I'm only halfway done organizing my receipts which I hold onto for tax purposes as a freelancer. I want to finish this task before the new year, because then I have to start a whole new pile...
I'll do more tomorrow...
I dropped off my laundry at the wash-n-fold today, stopped in at the stripclub for a couple of beers, ate a roast pork egg foo young dinner over which I still haven't stopped belching, and watched an old British movie called The Rattle of a Simple Man from 1964. One of the stars was Diane Cilento, playing the role of Cyrenne, a feisty blond prostitute who brings home Percy, a thirtysomething male virgin and soccer fan. The "rattle" refers to the noisemaker Percy shakes in the stands at the big championship which brings him to London, where he meets Cyrenne in a stripclub after the match. He is goaded by his pals into trying to pick her up, and they figure he won't succeed because he's so shy. But to irk the guys, and to satisfy her own curiosity about Percy, Cyrenne invites him to her flat.
I read about the movie on the Internet and hunted it down. It wasn't great, but Cilento was memorably saucy and energetic, with penetrating, mischievous eyes, apple cheeks, and low-cut blouses.

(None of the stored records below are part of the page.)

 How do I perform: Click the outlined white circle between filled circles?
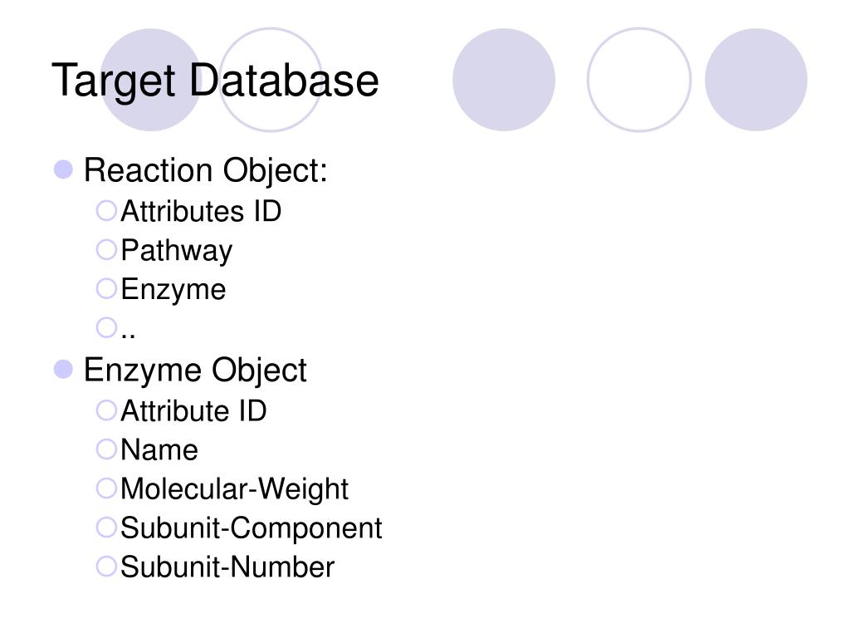point(639,80)
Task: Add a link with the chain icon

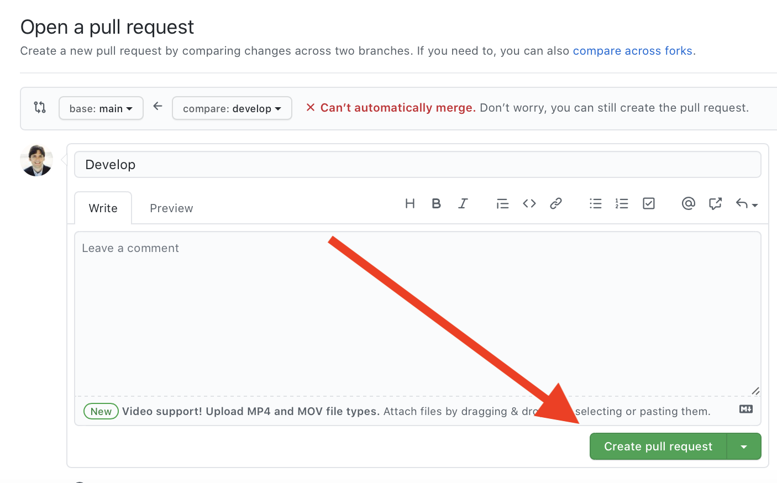Action: [x=555, y=204]
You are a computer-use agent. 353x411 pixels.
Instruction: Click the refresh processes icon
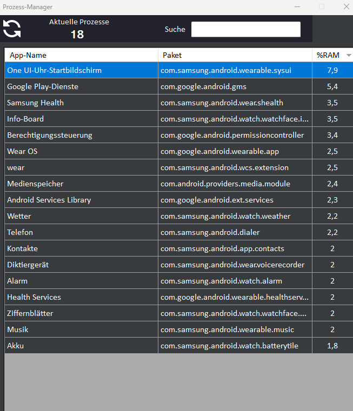(x=12, y=29)
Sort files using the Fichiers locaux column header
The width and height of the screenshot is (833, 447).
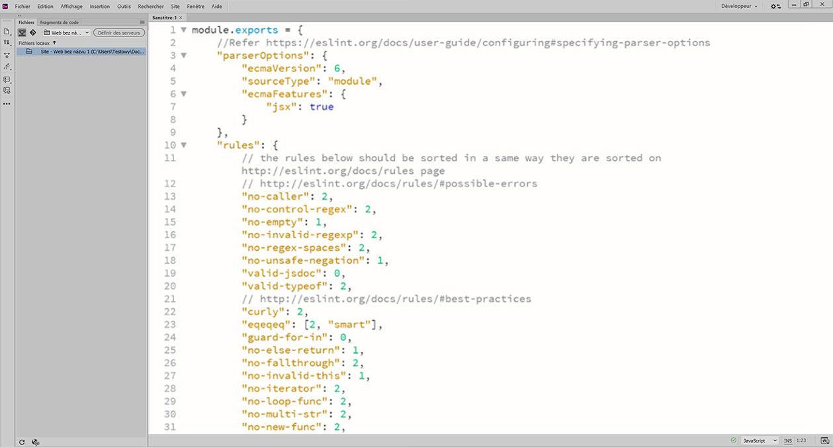42,43
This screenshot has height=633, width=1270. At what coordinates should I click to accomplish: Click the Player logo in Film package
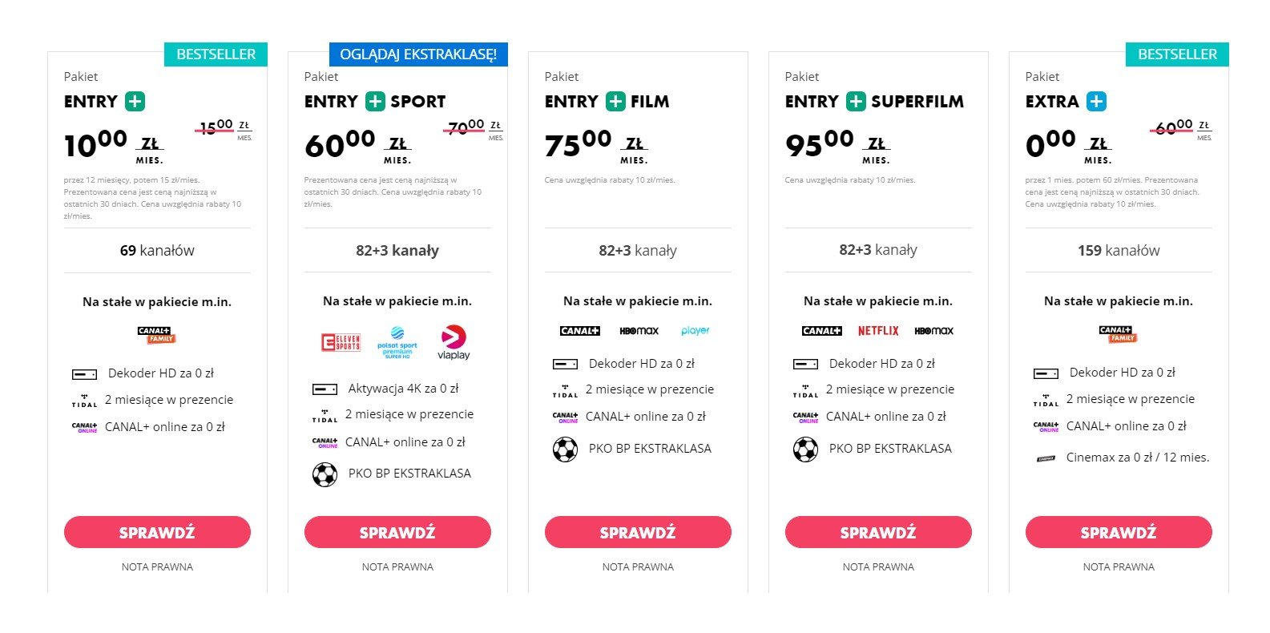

In 1963, when I was twelve years old, my parents took me to see the bawdy movie Tom Jones, wherein Cilento had a famous eating scene with Albert Finney, in which they humorously play out their lust for each other over a heaping table of food.
Dressed in standard and revealing 18th century wench attire, Cilento made the role quite vivid. Not only was she nominated for an Academy Award, but her performance probably set my expectations way too high about what women were supposed to be and how they were supposed to act. She was incredibly sexy and playful and desirable...
A year or two later I saw Cilento's then-husband, Sean Connery, in Goldfinger, another film with female imagery that was both exhilarating and unnerving--for instance, Honor Blackman as Pussy Galore (accompanied by her Flying Circus of lesbian pilots), and Shirley Eaton, almost nude and painted gold from head to toe. Yes, these films played right into my over-active imagination and profoundly affected my view of sex, fantasy, and seduction.
Helping to make me the crank I am today...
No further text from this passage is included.